Bradley Partner Bruce Ely Quoted in Law360 on New Partnership “Pull-In” Option
Law360
Bradley attorney Bruce Ely was quoted in Law360 on very recent amendments to the consolidated partnership audit regime that allow partners to pay taxes through the partnership without filing amended individual income tax returns, which could greatly reduce administrative burdens on both partners and the IRS. The Consolidated Appropriations Act, P.L. 115-141, codifies the creation of a so-called "pull-in" election, which allows individual partners in the reviewed year of the audit not to file amended returns if the IRS determines a partnership owes an imputed underpayment.
Ely said he was pleasantly surprised by the changes contained in the technical corrections portion of the Act and that he believed the result is good because it gives a partnership more options when deciding how to approach an audit by the IRS under the new rules.
The pull-in procedure will allow the partnership to file a composite return for all or a number of its partners, and pay the tax on its behalf or charge it to the partners in some way, he explained, which will be useful both for businesses and for the IRS.

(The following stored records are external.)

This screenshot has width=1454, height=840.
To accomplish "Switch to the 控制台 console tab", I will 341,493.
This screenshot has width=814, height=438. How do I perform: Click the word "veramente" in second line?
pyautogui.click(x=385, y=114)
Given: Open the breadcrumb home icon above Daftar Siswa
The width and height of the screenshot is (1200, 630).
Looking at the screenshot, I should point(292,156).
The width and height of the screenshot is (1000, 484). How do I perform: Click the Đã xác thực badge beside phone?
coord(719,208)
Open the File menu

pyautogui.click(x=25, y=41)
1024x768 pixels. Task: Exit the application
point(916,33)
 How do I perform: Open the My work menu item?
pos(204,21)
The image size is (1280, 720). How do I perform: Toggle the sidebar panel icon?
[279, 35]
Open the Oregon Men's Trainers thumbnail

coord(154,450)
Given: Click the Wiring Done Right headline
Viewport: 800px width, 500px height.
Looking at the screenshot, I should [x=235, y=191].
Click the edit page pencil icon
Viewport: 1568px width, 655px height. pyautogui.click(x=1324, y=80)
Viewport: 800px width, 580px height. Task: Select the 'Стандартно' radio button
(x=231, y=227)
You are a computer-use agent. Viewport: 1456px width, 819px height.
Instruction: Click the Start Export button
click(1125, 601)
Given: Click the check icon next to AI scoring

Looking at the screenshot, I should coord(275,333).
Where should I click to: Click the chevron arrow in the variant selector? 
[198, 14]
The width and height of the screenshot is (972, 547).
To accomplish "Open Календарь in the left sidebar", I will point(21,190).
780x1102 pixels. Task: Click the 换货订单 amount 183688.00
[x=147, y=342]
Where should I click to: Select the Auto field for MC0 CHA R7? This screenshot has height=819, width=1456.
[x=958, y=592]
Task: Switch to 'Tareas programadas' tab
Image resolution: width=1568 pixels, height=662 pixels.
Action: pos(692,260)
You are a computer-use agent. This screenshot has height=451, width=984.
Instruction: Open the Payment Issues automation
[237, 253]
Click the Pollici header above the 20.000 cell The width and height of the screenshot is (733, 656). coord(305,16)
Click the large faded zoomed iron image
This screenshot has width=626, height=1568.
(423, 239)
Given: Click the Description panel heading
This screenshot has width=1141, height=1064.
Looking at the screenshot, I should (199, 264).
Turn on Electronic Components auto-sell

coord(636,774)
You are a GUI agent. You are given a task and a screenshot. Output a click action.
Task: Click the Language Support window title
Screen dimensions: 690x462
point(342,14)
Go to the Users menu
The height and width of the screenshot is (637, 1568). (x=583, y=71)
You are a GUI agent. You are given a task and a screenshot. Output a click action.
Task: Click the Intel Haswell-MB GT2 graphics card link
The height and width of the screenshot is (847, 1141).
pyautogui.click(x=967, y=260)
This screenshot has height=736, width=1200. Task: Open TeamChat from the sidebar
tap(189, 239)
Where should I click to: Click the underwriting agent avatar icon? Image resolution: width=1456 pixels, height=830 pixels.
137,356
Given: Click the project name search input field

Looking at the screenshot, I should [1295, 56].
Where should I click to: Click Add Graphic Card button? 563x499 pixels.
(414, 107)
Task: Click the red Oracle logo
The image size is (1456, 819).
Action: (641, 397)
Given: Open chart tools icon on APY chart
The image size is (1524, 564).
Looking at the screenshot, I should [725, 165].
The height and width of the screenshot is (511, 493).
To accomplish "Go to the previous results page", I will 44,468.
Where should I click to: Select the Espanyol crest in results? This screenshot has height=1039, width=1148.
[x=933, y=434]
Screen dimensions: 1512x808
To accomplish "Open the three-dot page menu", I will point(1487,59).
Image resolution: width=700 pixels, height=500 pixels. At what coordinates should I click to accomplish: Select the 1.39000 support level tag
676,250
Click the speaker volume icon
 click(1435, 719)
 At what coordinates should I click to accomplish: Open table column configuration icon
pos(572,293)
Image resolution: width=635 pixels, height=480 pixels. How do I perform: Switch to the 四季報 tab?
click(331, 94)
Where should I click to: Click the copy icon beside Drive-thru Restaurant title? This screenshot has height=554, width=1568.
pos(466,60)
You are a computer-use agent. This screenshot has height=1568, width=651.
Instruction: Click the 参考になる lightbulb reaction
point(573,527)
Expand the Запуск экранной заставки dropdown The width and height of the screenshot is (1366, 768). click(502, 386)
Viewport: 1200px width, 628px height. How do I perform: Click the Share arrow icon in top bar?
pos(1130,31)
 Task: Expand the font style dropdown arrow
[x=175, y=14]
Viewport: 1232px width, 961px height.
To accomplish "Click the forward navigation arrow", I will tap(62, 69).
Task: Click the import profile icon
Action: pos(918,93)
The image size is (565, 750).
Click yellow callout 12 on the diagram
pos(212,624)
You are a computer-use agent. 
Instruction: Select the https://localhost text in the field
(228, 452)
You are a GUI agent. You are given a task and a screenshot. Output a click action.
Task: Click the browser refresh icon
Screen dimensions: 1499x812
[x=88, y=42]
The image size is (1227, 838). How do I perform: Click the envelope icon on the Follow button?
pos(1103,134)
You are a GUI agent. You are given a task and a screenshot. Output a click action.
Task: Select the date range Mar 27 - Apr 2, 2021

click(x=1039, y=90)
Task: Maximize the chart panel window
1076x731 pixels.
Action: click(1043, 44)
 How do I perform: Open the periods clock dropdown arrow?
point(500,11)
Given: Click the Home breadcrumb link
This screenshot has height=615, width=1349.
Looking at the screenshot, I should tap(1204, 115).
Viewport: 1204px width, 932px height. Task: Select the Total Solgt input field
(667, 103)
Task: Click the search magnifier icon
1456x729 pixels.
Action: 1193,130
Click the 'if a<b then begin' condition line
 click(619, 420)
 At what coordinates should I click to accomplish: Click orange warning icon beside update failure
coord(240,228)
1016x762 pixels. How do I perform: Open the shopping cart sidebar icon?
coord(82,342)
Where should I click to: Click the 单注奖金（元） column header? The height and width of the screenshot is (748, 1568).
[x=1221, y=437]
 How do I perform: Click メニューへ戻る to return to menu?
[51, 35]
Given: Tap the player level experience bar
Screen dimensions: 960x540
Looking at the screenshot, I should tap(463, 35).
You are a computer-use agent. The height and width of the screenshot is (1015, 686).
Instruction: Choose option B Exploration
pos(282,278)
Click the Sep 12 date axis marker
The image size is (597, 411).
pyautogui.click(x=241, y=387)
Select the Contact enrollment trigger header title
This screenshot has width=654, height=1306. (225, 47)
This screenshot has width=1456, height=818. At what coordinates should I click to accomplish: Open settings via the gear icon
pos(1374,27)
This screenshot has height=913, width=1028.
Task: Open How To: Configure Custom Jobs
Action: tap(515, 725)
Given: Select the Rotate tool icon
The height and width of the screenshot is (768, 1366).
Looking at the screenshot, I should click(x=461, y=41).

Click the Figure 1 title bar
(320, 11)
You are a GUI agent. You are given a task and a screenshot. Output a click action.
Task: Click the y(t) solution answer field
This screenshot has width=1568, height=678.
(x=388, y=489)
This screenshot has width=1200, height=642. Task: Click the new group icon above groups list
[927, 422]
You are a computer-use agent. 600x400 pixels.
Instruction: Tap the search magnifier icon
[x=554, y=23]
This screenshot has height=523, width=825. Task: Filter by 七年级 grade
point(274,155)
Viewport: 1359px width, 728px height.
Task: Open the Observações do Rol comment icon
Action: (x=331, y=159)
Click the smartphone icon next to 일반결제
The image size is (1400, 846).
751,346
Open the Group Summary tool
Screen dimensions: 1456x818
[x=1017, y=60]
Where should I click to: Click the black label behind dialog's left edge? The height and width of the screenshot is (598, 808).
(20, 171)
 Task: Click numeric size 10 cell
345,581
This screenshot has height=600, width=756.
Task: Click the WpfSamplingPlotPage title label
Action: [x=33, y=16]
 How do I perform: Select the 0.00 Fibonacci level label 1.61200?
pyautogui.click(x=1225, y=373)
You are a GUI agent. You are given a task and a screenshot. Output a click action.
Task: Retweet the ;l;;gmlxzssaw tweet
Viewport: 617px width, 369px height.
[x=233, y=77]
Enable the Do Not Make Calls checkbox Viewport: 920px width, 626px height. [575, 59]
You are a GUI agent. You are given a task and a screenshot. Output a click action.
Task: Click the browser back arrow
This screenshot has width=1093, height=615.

“I think it’s going to be useful because it will apply most logically to these massive hedge funds and MLPs that have thousands upon thousands of partners,” Ely said.
The IRS will also like this change almost as much as hedge funds and MLPs because it will make the calculation of the imputed underpayment easier and allow an audit defense to go forward much more smoothly, he added.
“The fact that most of the long-awaited technical corrections from the 2016 bill were incorporated into the Consolidated Appropriations Act — and we now have a third procedure to mitigate the tax pain — should signal the tax practitioner community that the partnership audit rules are here to stay,” Ely said. “There seems to be little appetite in Congress now to either delay them or repeal them.”
The complete article, “Partnership ‘Pull-In’ Option Eases Burdens Of Audit Regime,” appeared in Law360 on March 28, 2018.